La violencia contra niñas, niños y adolescentes bajo tutela estatal -ya sea en dispositivos de administración directa o de organismos colaboradores- no fue episódica ni excepcional. Diversos informes nacionales e internacionales la documentaron como estructural y sistemática, con prácticas de castigo, aislamiento, encierro prolongado, uso de la fuerza para "contener", restricción de alimentos, obstáculos al ejercicio del derecho a la participación y a la continuidad de los vínculos familiares y comunitarios. Por muy incómodo que sea, es necesario hacernos la siguiente pregunta: ¿Cómo llegó a configurarse una política pública que, buscando proteger y reparar, terminó vulnerando derechos de manera sistemática?

La respuesta a esta pregunta exige una mirada histórica. Durante más de un siglo los sistemas de protección dirigidos a la niñez se desarrollaron y operaron sobre la noción de "menores en situación irregular" y organizaron sus acciones en torno a dos tecnologías de gobierno: separar y encerrar. La separación opera sobre los vínculos, la historia y el sentido de pertenencia; pero también produce taxonomías que clasifican, dividen y distribuyen a los niños en pobres, abandonados, con problemas de conducta, inimputables, con "déficit", etc. El encierro, por su parte, se normalizó como mecanismo para corregir cuerpos y conductas, y se justificó a través de retóricas de seguridad, protección y cuidado. Pese la ratificación de la Convención de los Derechos del Niño, estas racionalidades encontraron nuevas formas de implementación: se "especializó" el encierro y se formalizó la separación a través de criterios normativos, administrativos y técnicos.

Comprender esta violencia como estructural permite cuestionar las perspectivas que la atribuyen solo a condiciones individuales o familiares entendidas como incapacidad o inhabilidad parental. Por esta razón, una transición institucional que no incorpora verdad y memoria en su diseño, corre el riesgo de administrar la continuidad del sistema que quiere dejar atrás, bajo un nombre de fantasía en lugar de producir cambios profundos y sistemáticos.

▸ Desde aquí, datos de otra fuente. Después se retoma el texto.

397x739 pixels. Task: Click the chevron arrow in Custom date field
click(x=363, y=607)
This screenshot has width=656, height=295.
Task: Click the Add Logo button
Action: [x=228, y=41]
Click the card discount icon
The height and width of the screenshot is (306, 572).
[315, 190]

En este contexto, la creación de la Comisión Verdad y Niñez cumple una doble tarea. Es un mecanismo de verdad que produce reconstrucción histórica y reconoce individualmente los testimonios de las víctimas; y, al mismo tiempo se trata de un dispositivo reparatorio que puede habilitar el reconocimiento público del daño, definir medidas y fijar garantías de no repetición. Su relevancia no radica solo en el mandato legal, sino también en su importancia simbólica y social para el resguardo de la vida democrática y para analizar el modo en cómo miramos a las infancias históricamente excluidas e invisibilizadas por la precariedad de sus condiciones de vida. Se trata, en definitiva, de dar lugar y credibilidad a la voz de las y los sobrevivientes, encontrar y reconstruir archivos, producir memoria y movilizar reformas que transformen los estándares y las prácticas institucionales para la protección de la niñez.

Reparar implica, en última instancia, apuntar a la transformación de las lógicas con las que históricamente ha operado el sistema y permitieron la violencia institucional: la separación y el encierro como respuestas aceptadas y naturalizadas; la racionalidad económica que condiciona las intervenciones; la fragmentación de las historias de vida, la precarización de las condiciones para cuidar y proteger por parte de los equipos; y la falta de espacios cotidianos que reconozcan la importancia de las voces de niñas, niños, adolescentes y sus familias en los procesos de protección. La reparación podrá ser efectiva en la medida que las inercias que estructuran el sistema se desarticulen y sean reemplazadas por miradas que pongan en el centro la continuidad de los vínculos, los cuidados y la historia.